Media Library

Speeches

REMARKS BY PRESIDENT McALEESE AT THE OFFICIAL OPENING OF THE LONG TOWER YOUTH AND COMMUNITY CENTRE

REMARKS BY PRESIDENT McALEESE AT THE OFFICIAL OPENING OF THE LONG TOWER YOUTH AND COMMUNITY CENTRE, BRANDYWELL

It give me great pleasure to be here today on this special occasion - the opening of the Long Tower Youth and Community Centre. My thanks to Jimmy Melaugh and the committee of the Long Tower Youth Club for inviting me. I would also like to thank the members of the Christian Brothers Choir for their wonderful welcoming performance, which I thoroughly enjoyed.

My short tour of the centre has given me an insight into the very extensive range of activities and all under one roof. To each and every one of you who played a role in bringing this project to where it is today, I say well done. You can be justly proud of your achievement, your part in this success story.

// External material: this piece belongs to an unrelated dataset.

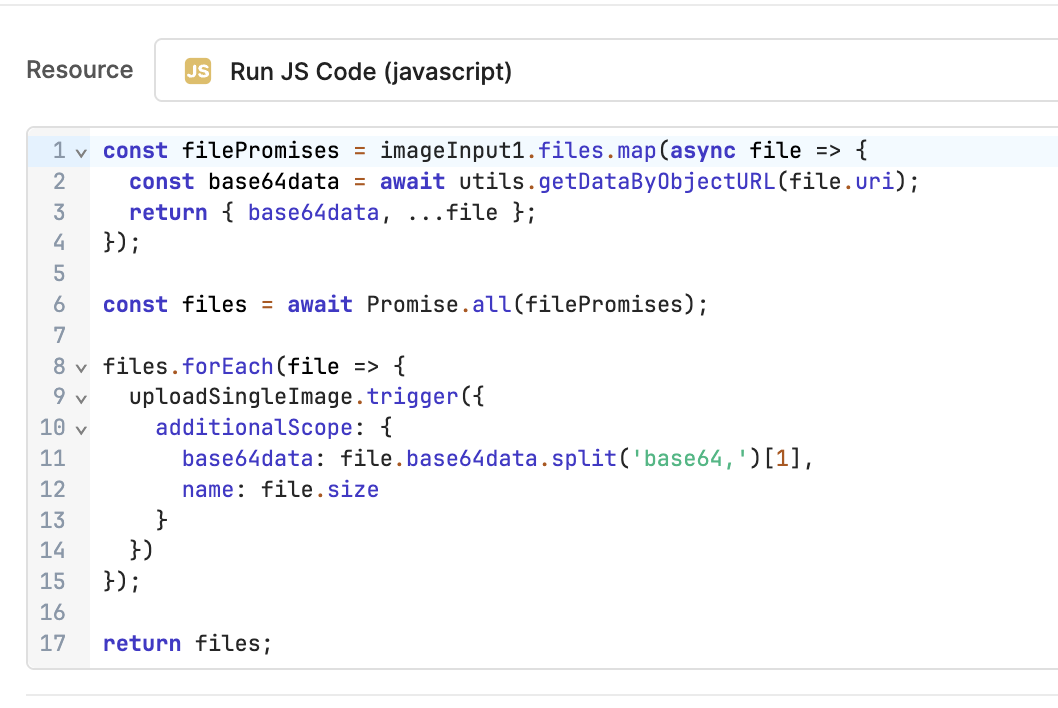
Task: Collapse the filePromises block at line 1
Action: (81, 152)
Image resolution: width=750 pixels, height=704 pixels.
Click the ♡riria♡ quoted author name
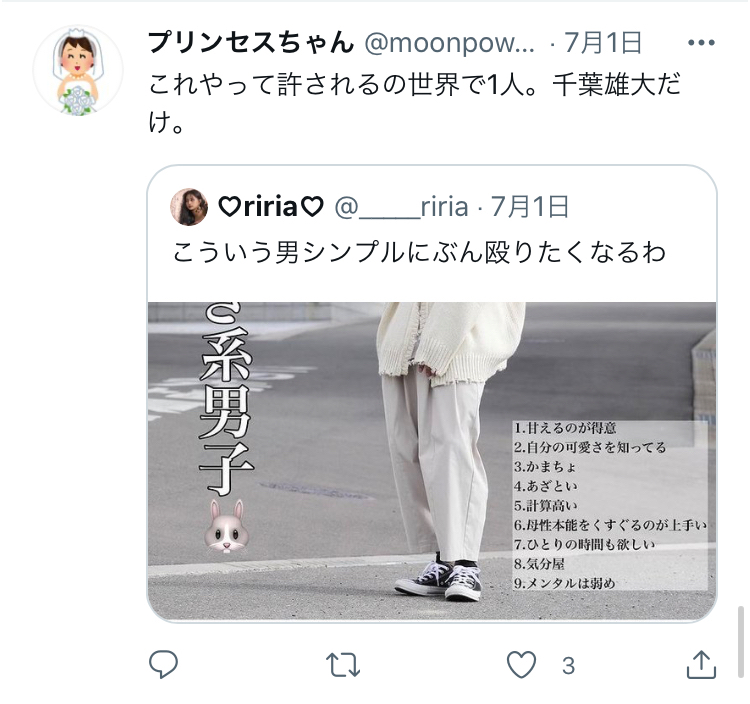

The years have not always been kind to this City or to this parish of St. Columbs. You have known very hard times. Long Tower and the Brandywell have faced their share of the Troubles and at the same time you have had your own bitter experience of “unemployment”, “disadvantage” and “deprivation.” And yet the words which best characterise this community are dignity of spirit, resolve and most of all, courage.

The story of this centre, over the past 60 odd years since it was first founded, has been a story of dedication and service to the community. Through the years, many people and youth workers in particular, have worked tirelessly to develop and grow a wide and worthwhile range of projects and activities here, each designed to bring out the best in young people, to help them develop and realise their true potential, to stretch them physically and intellectually, to show them emphatically how valuable and worthwhile they are as human beings, to counter the cold winds of contempt and neglect which had helped create a landscape of poor opportunity.

To those unsung, unpaid, overworked volunteers I say well done. In every village, town, and city I visit I meet the same remarkable people time and again - volunteers who willingly give their time, talent, energy and enthusiasm to do something for someone else. I commend you for what you do and the way that you do it. But most of all I commend you for the “why” you do it. Why you drag yourself out on cold evenings from the fire and Coronation Street? Why you give up your weekends, your precious leisure time. Nobody makes you do it and yet you do it anyway.

There are two types of people, those who moan about the things that need to be done but wait for someone else to do them and those who get up, get out and do something about them, themselves. You are part of that great tradition in this country of volunteering and it is particularly apt to thank you in this year, the International Year of the Volunteer. Nothing you do is done for thanks, I know, but you are certainly entitled to the gratitude of the individuals you have helped and of the community which you helped to grow in strength, in self-confidence and in a new culture of achievement.

People like Brian McMenamin and Jimmy Melaugh and many, many more have given great service and they are part of a great tradition of community service handed on from one generation to the next, each making its own distinctive contribution as it lives through its own distinctive times. It is to your courage, resolve and hard work that this fine building stands testament.

The physical infrastructure in a community is important but so too is the emotional infrastructure. Your community has had to cope with many adversities and it has needed a great range of coping skills. It has needed to instil confidence and pride in its people, to open its embrace to its neighbours, building bridges across many historic misunderstandings. And it has done those things no matter how great the difficulties. From a deep wellspring of pride and determination, this community renews itself with each passing generation. Among the many signs of the generosity that lies at the heart of this place is the network of cross-community relationships established and nurtured with your neighbours from the Fountain and the East Bank, the wonderful Columban Festival hosted by this parish each year and the outreach to places as far away as Ballykeel and Taughmonagh to give Identity and Personal Development courses.

Today, the feast day of Saint Nicholas is a good day to gather to celebrate a caring community at work, doing the things we all take for granted but would be so impoverished without, binding us together with shared memories, bringing us together in hope. In this place people learn new skills, make new friends, have a bit of fun, work as a team, discover a talent they did not know they had, feel the joy of community approval on the day the team wins, experience the misery of defeat but the comfort of a defeat shared.

In this place you show the meaning of that lovely Irish saying Ní Neart go cur le chéile. Our true strength is only revealed to us when we work with others. It could be a metaphor for this island. We have never known an Ireland where the talents of all its people were fully harnessed and working together for the benefit of all. We have never ever known our own strength. But a day is coming soon when we will and with it will come vindication for all those here and elsewhere who used their lives well, to build up the individual and through the individual to build up strong, stoical, successful communities.

At this Christmas time I wish you all peace and contentment, good health and happiness, today and always.